Ok, super! Thank you very much Aldair. We have one last question for the project, where I just ask you to say what your dream was before you had to leave your country before you knew you had to leave your country. If you can make a quotation, like this: “Before I had to leave my country, my dream was…”.
Before… Leaving my country, I think my dream was to have studied economics, to have finished my career and help people, to have depended on a social side, that, that I didn’t know it, that I had it, but that was there, I found out with time, that was what I wanted to do and it was maybe do some politics, good politics, politics that helps people.
And… And my dream always, I think that since I was very young, from an experience I had with my mother, my father, who let’s say forced me to go to work because I did something wrong in school. From there I’ve always wanted to, like, have my own company, like, to do that, have my own company and know that it would do well, that it’s going to be fine. And I think that’s what I found in France. I found that in France. Um, yes, I hope as one of my dreams… is… Doing something in Colombia, which I haven’t found yet, like doing something there.

Can you tell me as a quote: “Today my dream is…”.
Okay, well, today my dream is to graduate from college as a computer scientist and continue with my beer company, with my brewery.
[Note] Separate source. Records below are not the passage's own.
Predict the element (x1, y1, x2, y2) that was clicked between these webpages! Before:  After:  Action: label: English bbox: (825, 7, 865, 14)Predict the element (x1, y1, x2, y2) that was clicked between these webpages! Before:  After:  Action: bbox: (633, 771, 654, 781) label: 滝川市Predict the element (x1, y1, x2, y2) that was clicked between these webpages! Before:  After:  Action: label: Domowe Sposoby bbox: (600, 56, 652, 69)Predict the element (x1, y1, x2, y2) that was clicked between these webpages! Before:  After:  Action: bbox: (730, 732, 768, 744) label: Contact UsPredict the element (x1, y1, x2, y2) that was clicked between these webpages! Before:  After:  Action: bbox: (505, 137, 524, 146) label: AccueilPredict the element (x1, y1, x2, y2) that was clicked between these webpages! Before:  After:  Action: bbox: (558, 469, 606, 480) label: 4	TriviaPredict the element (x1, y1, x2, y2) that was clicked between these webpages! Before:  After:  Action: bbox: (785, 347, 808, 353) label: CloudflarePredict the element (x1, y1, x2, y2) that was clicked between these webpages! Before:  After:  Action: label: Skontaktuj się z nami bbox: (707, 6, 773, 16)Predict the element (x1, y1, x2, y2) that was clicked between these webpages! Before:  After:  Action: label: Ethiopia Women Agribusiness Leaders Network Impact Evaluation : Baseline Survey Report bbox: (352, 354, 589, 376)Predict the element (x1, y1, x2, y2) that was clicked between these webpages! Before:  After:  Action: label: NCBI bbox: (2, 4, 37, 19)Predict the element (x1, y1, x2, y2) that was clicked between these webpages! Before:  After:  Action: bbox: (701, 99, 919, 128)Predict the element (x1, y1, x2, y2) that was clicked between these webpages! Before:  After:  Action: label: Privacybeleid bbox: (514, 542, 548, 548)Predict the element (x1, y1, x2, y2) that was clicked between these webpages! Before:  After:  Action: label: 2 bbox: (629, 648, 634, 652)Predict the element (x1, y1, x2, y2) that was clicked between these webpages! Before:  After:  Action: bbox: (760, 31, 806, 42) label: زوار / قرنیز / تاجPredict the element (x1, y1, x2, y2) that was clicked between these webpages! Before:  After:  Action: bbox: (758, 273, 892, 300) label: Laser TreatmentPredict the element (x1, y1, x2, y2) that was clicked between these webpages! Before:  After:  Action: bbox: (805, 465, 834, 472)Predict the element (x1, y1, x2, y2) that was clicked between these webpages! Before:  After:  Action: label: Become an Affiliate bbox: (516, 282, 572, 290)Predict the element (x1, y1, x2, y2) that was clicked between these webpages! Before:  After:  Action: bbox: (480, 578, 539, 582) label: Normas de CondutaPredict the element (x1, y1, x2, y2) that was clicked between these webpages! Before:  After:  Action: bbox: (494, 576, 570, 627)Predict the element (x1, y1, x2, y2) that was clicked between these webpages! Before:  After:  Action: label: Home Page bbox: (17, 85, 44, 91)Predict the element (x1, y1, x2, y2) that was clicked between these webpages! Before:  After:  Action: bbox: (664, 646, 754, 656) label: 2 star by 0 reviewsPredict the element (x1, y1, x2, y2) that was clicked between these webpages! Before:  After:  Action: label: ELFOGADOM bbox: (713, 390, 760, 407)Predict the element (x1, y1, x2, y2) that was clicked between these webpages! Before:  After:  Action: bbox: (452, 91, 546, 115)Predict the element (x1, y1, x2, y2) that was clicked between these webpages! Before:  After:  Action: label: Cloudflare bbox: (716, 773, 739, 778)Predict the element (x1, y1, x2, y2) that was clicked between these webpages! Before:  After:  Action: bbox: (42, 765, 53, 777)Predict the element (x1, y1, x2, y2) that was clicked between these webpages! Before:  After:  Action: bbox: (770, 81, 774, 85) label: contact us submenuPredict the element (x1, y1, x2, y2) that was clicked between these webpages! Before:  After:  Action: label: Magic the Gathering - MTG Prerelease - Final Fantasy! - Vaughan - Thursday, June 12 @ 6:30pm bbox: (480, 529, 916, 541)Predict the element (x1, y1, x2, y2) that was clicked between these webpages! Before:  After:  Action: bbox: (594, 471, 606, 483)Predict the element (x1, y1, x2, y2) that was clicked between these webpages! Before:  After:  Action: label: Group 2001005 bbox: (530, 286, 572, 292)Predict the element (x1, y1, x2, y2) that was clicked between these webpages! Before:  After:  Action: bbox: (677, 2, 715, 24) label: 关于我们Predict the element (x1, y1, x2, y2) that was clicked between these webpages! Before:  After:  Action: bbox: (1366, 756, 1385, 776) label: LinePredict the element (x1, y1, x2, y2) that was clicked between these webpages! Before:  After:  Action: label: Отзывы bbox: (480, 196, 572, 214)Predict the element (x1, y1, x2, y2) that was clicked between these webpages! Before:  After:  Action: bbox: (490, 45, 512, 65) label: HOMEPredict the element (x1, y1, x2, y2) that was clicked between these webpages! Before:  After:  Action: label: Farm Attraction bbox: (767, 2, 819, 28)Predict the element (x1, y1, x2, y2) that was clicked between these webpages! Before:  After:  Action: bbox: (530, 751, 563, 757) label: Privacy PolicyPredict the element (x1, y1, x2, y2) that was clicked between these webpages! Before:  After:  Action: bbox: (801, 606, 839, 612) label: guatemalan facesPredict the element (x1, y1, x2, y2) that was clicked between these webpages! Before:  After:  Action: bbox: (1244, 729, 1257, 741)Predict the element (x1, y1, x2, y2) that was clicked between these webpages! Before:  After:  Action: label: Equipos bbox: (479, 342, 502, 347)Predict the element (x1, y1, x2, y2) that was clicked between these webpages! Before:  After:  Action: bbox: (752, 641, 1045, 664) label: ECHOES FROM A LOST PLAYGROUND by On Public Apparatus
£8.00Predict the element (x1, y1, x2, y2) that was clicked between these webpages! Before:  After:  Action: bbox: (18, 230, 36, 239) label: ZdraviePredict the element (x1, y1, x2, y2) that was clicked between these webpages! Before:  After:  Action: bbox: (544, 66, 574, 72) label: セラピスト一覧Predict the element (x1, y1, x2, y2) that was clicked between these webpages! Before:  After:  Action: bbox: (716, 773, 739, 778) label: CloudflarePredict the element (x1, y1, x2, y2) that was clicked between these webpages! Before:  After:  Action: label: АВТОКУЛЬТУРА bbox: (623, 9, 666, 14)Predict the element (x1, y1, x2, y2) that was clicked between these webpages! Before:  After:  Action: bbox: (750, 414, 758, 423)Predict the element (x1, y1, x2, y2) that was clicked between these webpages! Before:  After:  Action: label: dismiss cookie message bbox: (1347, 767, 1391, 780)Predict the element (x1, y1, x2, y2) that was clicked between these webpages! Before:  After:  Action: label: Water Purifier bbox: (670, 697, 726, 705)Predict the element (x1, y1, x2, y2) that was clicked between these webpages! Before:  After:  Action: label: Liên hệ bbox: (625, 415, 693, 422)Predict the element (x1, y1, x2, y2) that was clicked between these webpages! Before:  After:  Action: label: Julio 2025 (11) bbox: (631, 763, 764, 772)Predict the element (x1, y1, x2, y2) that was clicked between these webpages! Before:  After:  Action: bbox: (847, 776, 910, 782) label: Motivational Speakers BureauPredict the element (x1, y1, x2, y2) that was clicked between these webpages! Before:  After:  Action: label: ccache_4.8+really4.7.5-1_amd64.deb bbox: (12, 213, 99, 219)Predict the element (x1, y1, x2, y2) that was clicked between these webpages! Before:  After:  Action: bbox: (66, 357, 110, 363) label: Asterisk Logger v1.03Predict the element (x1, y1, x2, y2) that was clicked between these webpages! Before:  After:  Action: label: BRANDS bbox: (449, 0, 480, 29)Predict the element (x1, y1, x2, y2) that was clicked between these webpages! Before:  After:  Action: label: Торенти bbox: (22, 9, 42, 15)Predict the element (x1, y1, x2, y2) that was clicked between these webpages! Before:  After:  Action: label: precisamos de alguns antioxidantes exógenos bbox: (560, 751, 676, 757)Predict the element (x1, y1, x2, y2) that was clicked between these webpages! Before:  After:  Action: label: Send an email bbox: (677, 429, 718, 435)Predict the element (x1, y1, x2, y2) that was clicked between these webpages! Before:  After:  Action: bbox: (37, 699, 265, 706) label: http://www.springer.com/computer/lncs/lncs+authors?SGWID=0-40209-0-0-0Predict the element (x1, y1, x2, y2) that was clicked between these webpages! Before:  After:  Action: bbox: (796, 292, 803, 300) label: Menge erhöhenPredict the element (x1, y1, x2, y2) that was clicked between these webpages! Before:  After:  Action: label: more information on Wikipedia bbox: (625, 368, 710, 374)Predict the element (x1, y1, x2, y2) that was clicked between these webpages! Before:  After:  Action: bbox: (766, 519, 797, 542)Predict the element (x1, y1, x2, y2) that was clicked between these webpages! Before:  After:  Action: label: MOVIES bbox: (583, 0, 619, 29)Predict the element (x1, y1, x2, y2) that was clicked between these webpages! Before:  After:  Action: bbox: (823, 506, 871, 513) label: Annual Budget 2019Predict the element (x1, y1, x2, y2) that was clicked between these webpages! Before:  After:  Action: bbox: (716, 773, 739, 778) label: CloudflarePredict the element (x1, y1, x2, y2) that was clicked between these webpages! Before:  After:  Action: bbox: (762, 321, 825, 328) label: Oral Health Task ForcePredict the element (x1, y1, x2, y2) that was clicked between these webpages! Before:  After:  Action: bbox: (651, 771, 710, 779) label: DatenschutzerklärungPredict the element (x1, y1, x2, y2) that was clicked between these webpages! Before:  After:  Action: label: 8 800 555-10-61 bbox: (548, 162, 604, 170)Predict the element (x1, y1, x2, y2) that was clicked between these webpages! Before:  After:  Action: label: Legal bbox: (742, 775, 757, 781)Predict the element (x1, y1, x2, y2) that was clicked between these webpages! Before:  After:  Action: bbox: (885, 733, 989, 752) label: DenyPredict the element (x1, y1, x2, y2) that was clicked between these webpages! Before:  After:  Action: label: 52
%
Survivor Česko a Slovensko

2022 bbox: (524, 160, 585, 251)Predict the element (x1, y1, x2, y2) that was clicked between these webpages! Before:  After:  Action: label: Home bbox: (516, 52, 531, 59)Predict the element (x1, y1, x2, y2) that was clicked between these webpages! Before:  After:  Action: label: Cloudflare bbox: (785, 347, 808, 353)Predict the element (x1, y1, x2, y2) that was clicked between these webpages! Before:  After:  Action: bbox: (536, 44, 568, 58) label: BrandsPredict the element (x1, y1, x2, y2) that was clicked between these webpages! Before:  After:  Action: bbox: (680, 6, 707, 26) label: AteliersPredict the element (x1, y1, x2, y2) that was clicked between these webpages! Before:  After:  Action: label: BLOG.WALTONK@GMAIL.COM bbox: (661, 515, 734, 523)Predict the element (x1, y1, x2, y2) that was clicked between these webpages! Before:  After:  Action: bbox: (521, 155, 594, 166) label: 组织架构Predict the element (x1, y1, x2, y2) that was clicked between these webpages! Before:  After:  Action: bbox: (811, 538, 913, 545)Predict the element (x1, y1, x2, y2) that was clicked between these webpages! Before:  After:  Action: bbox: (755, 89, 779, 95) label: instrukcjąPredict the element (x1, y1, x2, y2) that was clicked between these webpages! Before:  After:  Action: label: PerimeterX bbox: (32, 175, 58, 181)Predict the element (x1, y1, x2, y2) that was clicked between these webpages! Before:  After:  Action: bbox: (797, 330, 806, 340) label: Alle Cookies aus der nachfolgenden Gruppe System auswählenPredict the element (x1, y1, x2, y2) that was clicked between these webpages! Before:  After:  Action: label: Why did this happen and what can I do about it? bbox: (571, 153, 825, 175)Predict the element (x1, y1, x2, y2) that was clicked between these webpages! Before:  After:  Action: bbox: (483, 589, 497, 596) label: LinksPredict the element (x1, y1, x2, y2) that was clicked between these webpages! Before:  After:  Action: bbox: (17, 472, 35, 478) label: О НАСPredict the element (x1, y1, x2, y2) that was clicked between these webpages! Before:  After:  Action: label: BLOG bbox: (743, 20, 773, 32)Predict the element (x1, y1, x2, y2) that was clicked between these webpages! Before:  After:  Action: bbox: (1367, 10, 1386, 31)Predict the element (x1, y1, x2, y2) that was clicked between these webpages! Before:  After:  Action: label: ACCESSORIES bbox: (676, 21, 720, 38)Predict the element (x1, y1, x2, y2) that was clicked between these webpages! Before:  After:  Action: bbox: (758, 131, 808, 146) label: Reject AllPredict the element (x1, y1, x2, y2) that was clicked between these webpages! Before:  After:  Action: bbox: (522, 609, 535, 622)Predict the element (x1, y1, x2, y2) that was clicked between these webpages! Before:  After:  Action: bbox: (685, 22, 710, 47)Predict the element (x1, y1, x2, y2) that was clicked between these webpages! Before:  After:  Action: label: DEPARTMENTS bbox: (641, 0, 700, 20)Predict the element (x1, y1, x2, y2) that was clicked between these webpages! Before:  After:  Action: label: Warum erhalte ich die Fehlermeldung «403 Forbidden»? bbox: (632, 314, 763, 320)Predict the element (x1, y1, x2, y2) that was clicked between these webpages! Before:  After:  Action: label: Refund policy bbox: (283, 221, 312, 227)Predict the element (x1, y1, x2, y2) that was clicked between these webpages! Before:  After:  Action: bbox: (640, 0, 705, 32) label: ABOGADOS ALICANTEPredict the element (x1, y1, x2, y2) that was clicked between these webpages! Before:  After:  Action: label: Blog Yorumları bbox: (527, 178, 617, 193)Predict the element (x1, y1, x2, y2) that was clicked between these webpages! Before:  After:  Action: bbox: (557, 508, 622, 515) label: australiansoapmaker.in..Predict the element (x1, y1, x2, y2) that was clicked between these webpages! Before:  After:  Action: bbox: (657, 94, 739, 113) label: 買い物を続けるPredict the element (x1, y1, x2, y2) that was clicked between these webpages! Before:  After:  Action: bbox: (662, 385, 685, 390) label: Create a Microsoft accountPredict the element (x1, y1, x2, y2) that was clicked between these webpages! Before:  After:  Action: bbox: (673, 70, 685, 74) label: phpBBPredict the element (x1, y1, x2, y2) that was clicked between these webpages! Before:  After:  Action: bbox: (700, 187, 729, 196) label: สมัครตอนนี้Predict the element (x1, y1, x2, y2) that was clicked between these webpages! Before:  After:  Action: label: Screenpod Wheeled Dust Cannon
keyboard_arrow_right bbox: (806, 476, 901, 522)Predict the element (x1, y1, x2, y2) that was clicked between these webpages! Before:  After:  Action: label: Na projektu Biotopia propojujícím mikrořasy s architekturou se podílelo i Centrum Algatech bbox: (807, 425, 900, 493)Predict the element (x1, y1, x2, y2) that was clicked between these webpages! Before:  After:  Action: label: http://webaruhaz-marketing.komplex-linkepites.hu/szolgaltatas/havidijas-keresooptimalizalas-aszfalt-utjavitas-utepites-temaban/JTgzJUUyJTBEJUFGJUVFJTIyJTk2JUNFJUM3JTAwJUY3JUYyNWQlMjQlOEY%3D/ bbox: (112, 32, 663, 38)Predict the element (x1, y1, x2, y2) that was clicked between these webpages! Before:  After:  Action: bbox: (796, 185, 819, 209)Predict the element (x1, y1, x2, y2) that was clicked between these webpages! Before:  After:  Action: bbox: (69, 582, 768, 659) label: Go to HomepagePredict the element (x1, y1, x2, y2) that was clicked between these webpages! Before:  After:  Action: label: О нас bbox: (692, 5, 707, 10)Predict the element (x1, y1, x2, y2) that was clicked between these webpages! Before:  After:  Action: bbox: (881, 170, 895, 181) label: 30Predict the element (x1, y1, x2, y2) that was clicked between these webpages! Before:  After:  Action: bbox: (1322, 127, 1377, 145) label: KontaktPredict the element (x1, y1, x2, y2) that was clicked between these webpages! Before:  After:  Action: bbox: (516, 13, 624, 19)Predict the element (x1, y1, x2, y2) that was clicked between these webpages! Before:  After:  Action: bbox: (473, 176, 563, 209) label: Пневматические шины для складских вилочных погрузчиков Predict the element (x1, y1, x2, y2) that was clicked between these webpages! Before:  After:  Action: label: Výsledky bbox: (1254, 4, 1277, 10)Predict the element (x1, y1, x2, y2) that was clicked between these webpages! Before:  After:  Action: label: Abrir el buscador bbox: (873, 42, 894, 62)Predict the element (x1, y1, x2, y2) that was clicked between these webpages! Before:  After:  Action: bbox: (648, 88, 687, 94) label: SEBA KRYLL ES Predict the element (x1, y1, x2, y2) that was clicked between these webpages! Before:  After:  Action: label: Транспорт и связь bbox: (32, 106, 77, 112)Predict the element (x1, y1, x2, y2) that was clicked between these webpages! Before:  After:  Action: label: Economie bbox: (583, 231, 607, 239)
That’s my dream.

That’s good. Thank you very much, Aldair.
Many thanks to you.

Thank you very much. Is there something else you want to add…?
No.

No? Ok, super, thanks. And, Aldair, I just wanted to… I wanted to ask you something that you told me about… Do you want to talk about your other dream too?
Yeah… My personal, really personal dream is to adopt a child. Why adopt a child, if I could have my own children too? But adopting a child is to give a chance to a child, who, who does not have opportunities, or may not a good opportunity. Why? Because those people you raise are going to change lives, too. They’re going to give opportunities to other people who need these opportunities when they’re with him.
That’s what I really want to do, change a life, because that life can change another life and that other life can change more lives. It’s like a chain. That, that is my dream, a bigger, personal dream of my life, adopting a child.

Ok, thank you very much Aldair.
You are welcome.

Many 1000 Dreams interviews were not conducted in English. Their translation has not always been performed by professional translators. Despite great efforts to ensure accuracy, there may be errors.